• _WHAT THE TASK ASKS_: Copy the lines of the listing word for word, starting at the line containing "Click Free Shipping" and ending at the line containing "Action: tap(769, 559)", both included.

• _EXERCISE MATERIAL_:
** begin **
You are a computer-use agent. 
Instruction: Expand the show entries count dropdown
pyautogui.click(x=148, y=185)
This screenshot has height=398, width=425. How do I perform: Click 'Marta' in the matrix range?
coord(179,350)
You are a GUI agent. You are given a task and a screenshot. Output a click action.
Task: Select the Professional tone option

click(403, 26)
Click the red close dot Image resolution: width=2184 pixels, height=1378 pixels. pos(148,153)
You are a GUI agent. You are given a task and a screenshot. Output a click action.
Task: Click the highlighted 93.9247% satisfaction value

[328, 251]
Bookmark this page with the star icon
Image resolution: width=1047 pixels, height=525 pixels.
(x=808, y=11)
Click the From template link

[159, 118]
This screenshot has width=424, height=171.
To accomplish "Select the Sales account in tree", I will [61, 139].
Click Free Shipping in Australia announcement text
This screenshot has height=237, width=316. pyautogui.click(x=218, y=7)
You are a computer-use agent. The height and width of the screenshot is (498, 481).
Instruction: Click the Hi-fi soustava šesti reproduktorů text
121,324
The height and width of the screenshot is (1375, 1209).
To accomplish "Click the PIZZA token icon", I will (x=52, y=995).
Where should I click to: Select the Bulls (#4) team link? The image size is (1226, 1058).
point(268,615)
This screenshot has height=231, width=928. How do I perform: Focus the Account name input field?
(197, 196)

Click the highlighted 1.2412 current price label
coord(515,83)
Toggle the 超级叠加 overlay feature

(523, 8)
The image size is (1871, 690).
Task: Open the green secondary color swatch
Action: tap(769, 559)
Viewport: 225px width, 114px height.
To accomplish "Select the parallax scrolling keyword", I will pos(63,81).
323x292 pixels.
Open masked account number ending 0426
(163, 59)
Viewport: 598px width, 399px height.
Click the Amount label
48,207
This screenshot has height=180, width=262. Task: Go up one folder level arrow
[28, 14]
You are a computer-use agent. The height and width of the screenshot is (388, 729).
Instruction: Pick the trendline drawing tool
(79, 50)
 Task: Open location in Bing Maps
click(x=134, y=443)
** end **
• _FINAL RESULT_:
Click Free Shipping in Australia announcement text
This screenshot has height=237, width=316. pyautogui.click(x=218, y=7)
You are a computer-use agent. The height and width of the screenshot is (498, 481).
Instruction: Click the Hi-fi soustava šesti reproduktorů text
121,324
The height and width of the screenshot is (1375, 1209).
To accomplish "Click the PIZZA token icon", I will (x=52, y=995).
Where should I click to: Select the Bulls (#4) team link? The image size is (1226, 1058).
point(268,615)
This screenshot has height=231, width=928. How do I perform: Focus the Account name input field?
(197, 196)

Click the highlighted 1.2412 current price label
coord(515,83)
Toggle the 超级叠加 overlay feature

(523, 8)
The image size is (1871, 690).
Task: Open the green secondary color swatch
Action: tap(769, 559)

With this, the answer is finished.